Companies are offering incentives like $50,000 signing bonuses, fridges fully stocked with snacks and drinks, company tickets to sports and theater and cultures with better work-life balance. And that’s before Amazon’s offers, which Tohn said based on that one job fair include salaries up to 20 to 40% higher than what the industry can offer, shares in Amazon stock and four-year guaranteed employment.
“I believe you’re going to see a really sharp spike in wage pressures in this local economy as the Amazon effect starts to ripple through, and that just makes it harder for my space to bring quality, capable cleared people to the national security mission,” Tohn said.
Contractor demand
While tech professionals in general are in demand, Maryland contractors with federal contracts often need those skills as well as a security clearance, people who have taken polygraphs and gotten clearances for top-secret or sensitive compartmentalized information.
Tim O’Ferrall, general manager for the Fort Meade Alliance, said its top contractor members have 50-100 unique positions open at any given time, so they are attuned to what needs to happen to bring more people in.
“It’s lost jobs, lost tax revenue, lost business growth and potentially impacting, more importantly, the mission,” O’Ferrall said. “It could be impacting their ability to support our national security goals.”
‘Very low’ worker supply
Cyberseek.org, a project supported by the National Initiative for Cybersecurity Education under the U.S. Department of Commerce, rates Maryland as having a “very low” supply of cybersecurity workers, with 20,516 job openings throughout 2018-2019, out of a total employed workforce of 45,412.
Fort Meade Alliance members have started offering innovative and entertaining recruitment events to get a talent edge, such as hackathons, happy hours and even reaching out to community college and high school students, O’Ferrall said.
Praxis Engineering, which has offices in Annapolis Junction, Aberdeen and Chantilly, Virginia, started a campaign a few years ago called “Let’s Just Talk,” to develop relationships with prospective candidates outside of a formal job interview. With happy hours, panel discussions and even raffle prizes, the campaign encouraged candidates to dress casually, come without a resume, and build long-term relationships that could turn into future jobs.
Leaders at Columbia-based IntelliGenesis LLC, a contractor for the Department of Defense and intelligence community, saw on employee surveys that employees wanted more leave, so they added an extra week of paid leave and started offering 100% paid maternity leave.

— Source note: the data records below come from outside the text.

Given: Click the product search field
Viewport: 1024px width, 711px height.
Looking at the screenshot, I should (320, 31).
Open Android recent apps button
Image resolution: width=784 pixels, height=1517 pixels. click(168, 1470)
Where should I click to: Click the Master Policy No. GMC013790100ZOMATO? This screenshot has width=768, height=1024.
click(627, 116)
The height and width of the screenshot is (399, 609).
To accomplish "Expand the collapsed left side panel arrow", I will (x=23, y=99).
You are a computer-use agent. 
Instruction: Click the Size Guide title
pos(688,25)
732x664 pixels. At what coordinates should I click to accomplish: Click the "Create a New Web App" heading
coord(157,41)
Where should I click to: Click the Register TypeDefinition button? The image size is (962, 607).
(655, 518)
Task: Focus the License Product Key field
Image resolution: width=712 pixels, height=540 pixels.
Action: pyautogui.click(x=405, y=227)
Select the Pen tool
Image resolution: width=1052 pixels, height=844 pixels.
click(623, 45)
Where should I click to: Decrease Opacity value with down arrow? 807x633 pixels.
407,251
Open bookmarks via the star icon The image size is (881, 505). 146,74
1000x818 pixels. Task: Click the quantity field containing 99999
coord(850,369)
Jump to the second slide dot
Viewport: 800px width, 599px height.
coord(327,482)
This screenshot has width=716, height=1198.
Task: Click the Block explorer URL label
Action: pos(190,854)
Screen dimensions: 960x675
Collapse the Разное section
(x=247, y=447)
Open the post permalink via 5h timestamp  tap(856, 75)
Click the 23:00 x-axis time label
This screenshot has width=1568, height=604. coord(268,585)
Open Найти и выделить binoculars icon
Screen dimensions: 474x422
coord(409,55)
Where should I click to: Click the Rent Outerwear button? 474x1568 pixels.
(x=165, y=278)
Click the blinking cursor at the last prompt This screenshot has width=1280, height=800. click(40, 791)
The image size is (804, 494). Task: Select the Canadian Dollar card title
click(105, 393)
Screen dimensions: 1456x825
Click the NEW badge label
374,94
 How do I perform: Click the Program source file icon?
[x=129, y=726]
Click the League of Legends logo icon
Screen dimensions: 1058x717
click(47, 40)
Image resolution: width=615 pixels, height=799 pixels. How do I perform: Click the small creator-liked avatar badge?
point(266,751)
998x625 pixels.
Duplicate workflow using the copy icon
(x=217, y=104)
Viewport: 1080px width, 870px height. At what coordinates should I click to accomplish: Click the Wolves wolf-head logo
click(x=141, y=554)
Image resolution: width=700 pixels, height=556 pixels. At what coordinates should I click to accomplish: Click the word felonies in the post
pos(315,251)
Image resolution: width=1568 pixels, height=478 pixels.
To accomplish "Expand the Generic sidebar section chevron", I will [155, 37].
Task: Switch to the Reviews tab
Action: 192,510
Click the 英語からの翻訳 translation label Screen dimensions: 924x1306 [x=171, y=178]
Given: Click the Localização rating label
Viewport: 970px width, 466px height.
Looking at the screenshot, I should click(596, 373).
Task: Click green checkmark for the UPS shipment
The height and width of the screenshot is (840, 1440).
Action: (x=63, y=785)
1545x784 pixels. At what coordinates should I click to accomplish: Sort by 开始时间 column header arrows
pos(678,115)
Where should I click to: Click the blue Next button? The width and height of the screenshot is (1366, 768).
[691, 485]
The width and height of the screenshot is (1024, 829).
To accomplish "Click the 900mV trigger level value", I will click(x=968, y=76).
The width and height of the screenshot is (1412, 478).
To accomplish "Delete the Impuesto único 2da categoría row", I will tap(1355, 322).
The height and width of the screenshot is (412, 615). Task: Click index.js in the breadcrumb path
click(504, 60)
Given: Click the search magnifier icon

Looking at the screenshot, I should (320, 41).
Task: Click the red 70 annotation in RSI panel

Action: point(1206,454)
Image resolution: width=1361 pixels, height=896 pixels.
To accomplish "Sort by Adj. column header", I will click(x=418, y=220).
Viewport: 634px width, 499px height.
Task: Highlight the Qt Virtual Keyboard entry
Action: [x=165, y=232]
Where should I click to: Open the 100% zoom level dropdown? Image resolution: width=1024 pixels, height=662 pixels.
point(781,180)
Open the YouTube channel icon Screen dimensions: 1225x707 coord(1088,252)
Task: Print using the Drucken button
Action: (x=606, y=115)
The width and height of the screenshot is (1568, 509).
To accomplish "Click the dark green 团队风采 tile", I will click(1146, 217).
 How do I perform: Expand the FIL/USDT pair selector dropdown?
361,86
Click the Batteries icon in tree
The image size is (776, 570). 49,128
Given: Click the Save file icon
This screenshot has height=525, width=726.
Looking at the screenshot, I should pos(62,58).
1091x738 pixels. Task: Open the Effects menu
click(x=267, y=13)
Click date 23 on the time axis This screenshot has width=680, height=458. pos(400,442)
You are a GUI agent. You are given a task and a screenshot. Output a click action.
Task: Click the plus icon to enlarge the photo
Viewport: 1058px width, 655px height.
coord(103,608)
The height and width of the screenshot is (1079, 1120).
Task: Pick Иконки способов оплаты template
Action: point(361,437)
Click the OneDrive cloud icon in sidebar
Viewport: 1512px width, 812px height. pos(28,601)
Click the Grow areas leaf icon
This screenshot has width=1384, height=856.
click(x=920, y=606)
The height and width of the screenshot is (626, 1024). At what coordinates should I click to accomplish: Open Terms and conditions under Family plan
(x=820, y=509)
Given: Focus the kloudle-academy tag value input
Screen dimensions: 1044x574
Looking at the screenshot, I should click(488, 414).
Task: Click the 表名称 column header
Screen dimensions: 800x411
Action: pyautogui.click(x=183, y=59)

“Cybersecurity is getting big, but there’s still a small pool of those individuals,” said Ashlee Eggleston, a program/staffing manager at IntelliGenesis.“It’s making companies definitely think outside the box to attract these candidates.”
The company celebrated its 10th anniversary by taking all employees (along with a friend) to an all-inclusive five-star resort in Mexico. It offers an annual personal technology bonus and unlimited education/training.
At IntelliGenesis, most employees come from referrals. It is so highly competitive to find cleared workers, that Eggleston said the company has placed a high priority and a high budget (up to $10,000 referral bonuses) on the referral program.
“We have built our benefits, our culture, around literally what the employees wanted,” she said.
For instance, an employee referred to another employee who was coming from the health care industry and had just obtained a degree in computer science. He was hired first as an intern and then given a full-time position as the IT administrator. He took advantage of the employee training track and unlimited training budget to get a year and a half of full-stack software development experience. At the same time, IntelliGenesis processed him for his full-scope polygraph. Today, he is a cloud software engineer for the company.
At BTS, Tohn reports referrals are the biggest way the company grows as well, though he offers smaller referral bonuses. They have also been successful in helping cleared people leaving the military transition into cybersecurity.
“If you hire really good people they want the other person in their proverbial foxhole with them to be as good as they are,” Tohn said. “We found that to be more compelling than a cash bonus.”